In ten days time I will be at my house in France and I am hoping that my friends, who I affectionately call The Hippies, will still have roses blooming in their garden because I'd like to spend another evening like this one...
Roses For Love:
We sat in the garden, sipped our drinks and chatted about This and That and other such importantly unimportant matters.
As I sat soaking up the early-evening sunshine and inhaling the health air with its scents of flowers and newly-mown grass I gazed in admiration at S's rose garden
And then I could control myself no longer, I slipped from my seat and took a stroll amongst the roses stopping to smell their heady pefumes
Small, but beautifully blooming and fabulously fragrant...
And as I moved among the roses each one rose reminded me of someone long gone
A neat, dark red and delicately fragrant rose was Jeannie, my best friend who died in 2003 leaving a hole in my life that can never be filled. She was quite proper and grown-up and sensible but I could reduce her to helpless giggles with my silly humour and we shared a passion for languages that was quite wonderful. Jeannie kept my feet on the ground much of the time and I, for my part, often swept her off hers.

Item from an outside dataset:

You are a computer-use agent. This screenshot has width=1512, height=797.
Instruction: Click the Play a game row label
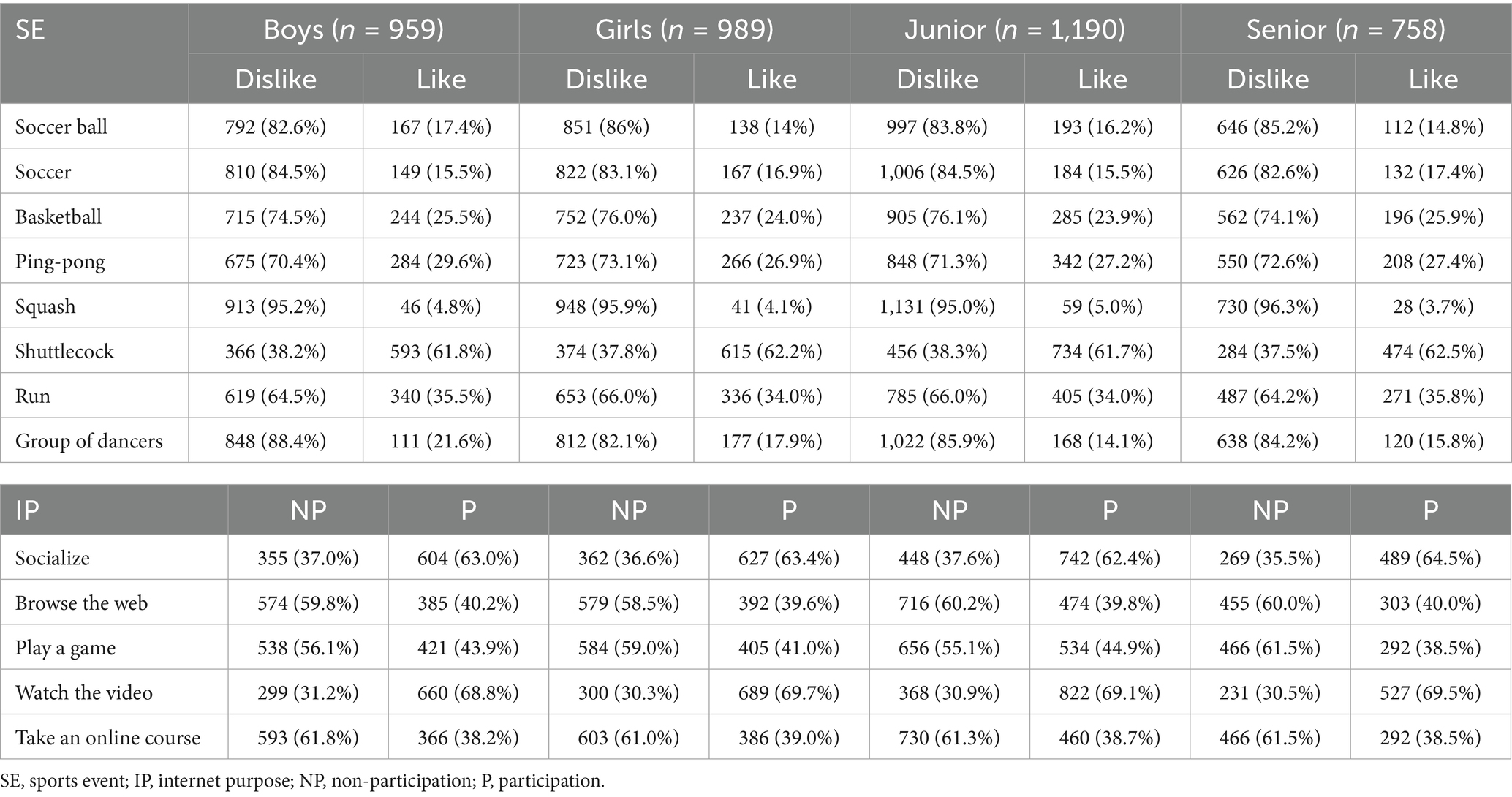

The large, slightly blousy orange-tinged pink was my maternal grandmother, Alice. She was one of those fun, fluffy, disorganised grandmothers who think it more important to bake fairy cakes than to clean windows. When The Black Dog hounded her I baked the cakes and cleaned the windows.
A prim and proper little bloom was Auntie Emily. She coped with more personal tragedies in her life than any person ever should, and she never spoke of them, or sadly I was too young to hear her if she did. She was a strong wonderful, my Auntie Em.
A bunch of yellow roses was my mother. A difficult woman who sought answers in addictions and, of course, never found them. She never quite got the whole concept of mothering and I, for my part, reacted by growing up independent and feisty and never quite understood why, until she died and it was too late.
A ridiculously orange rose was my mother in law, Millie. She was already old when we first met and since I was taking her baby son from her, our relationship could have been thorny. But we were quite alike, Millie and I, quirky, adventurous, fun-loving and, above all, devoted mothers, and so we became very close 'partners in crime'. Millie died on the day of my father's funeral. A double blow from which I am still reeling, twenty-five years later.
Now, I read once, somewhere, that rose oil is excellent for those who are grieving and finding it hard to move past a period of mourning. Which is fitting, given that all of those women who were most important in my life have left it.
The English herbalist Thomas Culpepper wrote that red roses strengthen the heart, which is perhaps why they are given as a symbol of everlasting love
For me the scent of rose petals takes me back in time and evokes the memories of all the strong and wonderful women whose wisdom and love I carry in my heart today.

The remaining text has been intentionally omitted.